“All happy families are alike,” wrote Leo Tolstoy in Anna Karenina, before adding: “Each unhappy family is unhappy in its own way”.

The 19th century Russian novelist’s wise words could apply to Scottish Labour, perhaps the most dysfunctional brood in UK politics.

Richard Leonard heads to Dundee this week for his second party conference as leader. He wants to pitch himself as a potential First Minister and present his party as a united family to voters.

Gary Smith, who leads a trade union that employed Leonard for more than 20 years, appears not to have been sent the harmony memo.

According to Smith, Scottish Labour has failed on Brexit and been weak on anti-Semitism. Damningly, he says Leonard’s strategy of “riding on the coat-tails” of Jeremy Corbyn won’t work. In boxing terms, Smith has delivered a first-round knock-out.

His analysis also happens to be shared by a growing body of opinion within Scottish Labour. I accept Leonard and Corbyn are close politically, but ideological similarities do not require a leader to surrender his autonomy and behave like a parrot.

Brexit is his biggest failure. Leonard, much to the frustration of his MSPs and party members, has echoed Corbyn’s Euroscepticism and opted to say as little as he can get away with on a second referendum. Both men want to strangle this option.

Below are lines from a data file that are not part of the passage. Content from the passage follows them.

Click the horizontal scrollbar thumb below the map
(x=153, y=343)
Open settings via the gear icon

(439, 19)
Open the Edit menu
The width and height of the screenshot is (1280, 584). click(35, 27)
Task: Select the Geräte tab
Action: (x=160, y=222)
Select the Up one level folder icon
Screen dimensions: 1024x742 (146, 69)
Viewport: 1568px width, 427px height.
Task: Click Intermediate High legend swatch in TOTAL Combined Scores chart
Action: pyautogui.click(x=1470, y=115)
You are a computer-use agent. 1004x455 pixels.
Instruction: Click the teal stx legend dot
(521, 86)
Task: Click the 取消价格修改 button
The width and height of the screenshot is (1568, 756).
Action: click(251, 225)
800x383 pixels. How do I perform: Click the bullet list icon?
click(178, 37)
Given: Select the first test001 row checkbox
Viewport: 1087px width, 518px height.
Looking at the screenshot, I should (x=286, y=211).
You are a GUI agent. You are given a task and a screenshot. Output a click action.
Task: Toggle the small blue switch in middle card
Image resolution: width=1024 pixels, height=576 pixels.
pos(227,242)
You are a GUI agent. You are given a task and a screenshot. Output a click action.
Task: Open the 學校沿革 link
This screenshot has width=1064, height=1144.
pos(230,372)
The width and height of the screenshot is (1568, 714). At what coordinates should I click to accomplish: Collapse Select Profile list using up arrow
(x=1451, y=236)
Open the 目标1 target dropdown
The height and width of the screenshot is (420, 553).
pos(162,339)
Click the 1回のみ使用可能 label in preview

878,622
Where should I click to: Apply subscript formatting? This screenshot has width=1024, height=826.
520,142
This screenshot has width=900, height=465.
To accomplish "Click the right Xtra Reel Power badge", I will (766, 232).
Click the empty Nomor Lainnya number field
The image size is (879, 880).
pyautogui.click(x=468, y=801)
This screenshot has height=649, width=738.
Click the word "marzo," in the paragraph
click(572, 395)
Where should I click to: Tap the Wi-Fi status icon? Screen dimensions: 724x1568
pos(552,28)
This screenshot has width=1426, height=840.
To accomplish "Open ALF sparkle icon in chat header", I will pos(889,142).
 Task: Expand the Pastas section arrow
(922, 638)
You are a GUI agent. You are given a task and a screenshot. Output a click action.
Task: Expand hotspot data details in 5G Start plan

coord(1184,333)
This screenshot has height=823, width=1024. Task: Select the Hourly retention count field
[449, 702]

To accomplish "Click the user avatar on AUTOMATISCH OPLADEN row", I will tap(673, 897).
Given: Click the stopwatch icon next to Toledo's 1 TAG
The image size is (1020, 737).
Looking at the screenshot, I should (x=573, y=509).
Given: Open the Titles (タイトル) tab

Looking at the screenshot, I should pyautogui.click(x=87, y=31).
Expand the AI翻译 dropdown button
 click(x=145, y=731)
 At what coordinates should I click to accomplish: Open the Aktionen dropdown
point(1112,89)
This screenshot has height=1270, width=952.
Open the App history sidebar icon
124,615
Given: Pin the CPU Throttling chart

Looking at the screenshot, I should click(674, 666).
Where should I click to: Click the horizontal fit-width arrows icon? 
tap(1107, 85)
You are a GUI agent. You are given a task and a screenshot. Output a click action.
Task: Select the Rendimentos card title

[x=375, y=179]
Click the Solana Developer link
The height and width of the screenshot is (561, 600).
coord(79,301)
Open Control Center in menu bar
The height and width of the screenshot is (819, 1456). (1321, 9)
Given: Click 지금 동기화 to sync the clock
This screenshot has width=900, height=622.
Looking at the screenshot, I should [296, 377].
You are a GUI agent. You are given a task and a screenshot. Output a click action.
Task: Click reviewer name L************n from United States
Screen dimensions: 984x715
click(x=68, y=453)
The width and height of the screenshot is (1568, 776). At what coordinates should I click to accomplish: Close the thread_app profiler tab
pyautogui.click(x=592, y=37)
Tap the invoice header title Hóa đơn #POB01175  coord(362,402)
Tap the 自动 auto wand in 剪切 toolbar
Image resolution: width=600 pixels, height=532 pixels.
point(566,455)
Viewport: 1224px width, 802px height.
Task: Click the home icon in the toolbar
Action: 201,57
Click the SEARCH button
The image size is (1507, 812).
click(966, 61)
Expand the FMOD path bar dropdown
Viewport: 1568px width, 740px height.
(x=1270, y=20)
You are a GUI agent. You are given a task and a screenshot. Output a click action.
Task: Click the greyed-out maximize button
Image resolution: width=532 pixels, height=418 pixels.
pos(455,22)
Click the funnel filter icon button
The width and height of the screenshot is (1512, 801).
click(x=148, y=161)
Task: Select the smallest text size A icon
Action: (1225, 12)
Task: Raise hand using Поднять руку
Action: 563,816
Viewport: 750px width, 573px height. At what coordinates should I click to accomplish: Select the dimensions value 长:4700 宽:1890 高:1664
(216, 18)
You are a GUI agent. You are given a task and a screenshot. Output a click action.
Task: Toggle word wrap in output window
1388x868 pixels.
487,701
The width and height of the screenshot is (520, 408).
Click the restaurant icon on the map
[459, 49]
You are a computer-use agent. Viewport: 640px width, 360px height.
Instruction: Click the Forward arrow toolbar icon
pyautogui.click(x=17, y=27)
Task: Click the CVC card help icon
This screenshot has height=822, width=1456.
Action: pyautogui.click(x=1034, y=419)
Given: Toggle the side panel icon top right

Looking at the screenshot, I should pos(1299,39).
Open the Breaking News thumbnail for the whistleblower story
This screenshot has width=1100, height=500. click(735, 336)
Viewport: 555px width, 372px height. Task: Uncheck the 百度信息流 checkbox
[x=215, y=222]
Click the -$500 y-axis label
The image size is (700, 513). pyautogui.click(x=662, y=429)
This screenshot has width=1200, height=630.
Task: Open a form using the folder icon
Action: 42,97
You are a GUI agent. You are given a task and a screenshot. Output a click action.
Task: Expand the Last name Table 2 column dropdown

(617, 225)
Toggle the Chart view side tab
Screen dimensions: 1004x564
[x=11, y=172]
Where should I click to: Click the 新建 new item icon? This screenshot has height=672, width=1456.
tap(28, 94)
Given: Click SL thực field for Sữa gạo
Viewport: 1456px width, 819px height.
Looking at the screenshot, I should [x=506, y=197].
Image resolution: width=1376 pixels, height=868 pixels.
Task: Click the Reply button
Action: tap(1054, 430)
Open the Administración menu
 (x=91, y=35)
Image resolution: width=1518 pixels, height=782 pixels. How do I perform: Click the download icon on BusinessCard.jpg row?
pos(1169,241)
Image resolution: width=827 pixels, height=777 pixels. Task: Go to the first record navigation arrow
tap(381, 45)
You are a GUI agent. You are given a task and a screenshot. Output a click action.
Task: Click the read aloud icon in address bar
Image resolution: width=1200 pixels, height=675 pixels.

Leonard’s hostility to a public vote is against the backdrop of over 60% of voters in Scotland supporting Remain in 2016. Opinion polls show that backing for staying in the European Union has grown since the referendum. And yet, despite these facts, Leonard has bizarrely manoeuvred himself into the position of being the most pro-Brexit leader at Holyrood.

His sleepy approach to the anti-Semitism row provides further evidence that his gut instinct is to defer to Corbyn. When the UK Labour leader resisted the full IHRA definition of anti-Semitism last year, Leonard’s response should have been swift and decisive.

“The party should sign up to the IHRA and all the associated examples, without hesitation. We must make amends with the Jewish community,” the statement should have read.

Leonard instead gave a feeble interview to the BBC during which he offered warm words to Jews, but nothing else. Corbyn eventually performed a U-turn and, as if by magic, so did Leonard. It is clear some of his supporters believe the anti-Semitism scandal has been exaggerated to damage the Corbyn project.

As a result of his back-seat leadership, Leonard’s fortunes are now tied to the electoral performance of Corbyn. He has failed to exercise the autonomy many of his predecessors worked so hard to extract from the UK party. His team is effectively a satellite of the Leader of the Opposition’s Office at Westminster.

He may also regret trying to use Corbyn as his meal ticket to Bute House, as there is little evidence of a “JC” bounce in Scotland. As Smith pointed out, although Scottish Labour made gains at the last general election, the party only put on 10,000 votes compared with the previous poll. Around 7,000 of these were in Edinburgh South, where Ian Murray was explicitly anti-Corbyn.

Two rows are brewing that will inevitably fuel Labour faction-fighting. On Holyrood selections, Leonard allies want him to use his majority on the party’s Executive to hand-pick List candidates for next Scottish Parliament election. Such a move would be brutal, and could inject fresh blood into a jaded group of MSPs, but it would backfire if it was used to install middle aged under-achievers from the trade union movement.

The party’s “organisational” review, led by deputy leader Lesley Laird, is the other potential flashpoint. Scottish Labour Kremlinologists see it as an attempt to restrict the power of general secretary Brian Roy and his team. Insiders say UK Labour is already micro-managing Scottish Labour finances in an unprecedented way.

Leonard is a nice man. He has a big heart and was a more authentic representative of Labour values than Anas Sarwar, who he defeated for the leadership. But he is flailing and his party is heading towards another thumping defeat. Scottish Labour needs a leader, not a follower.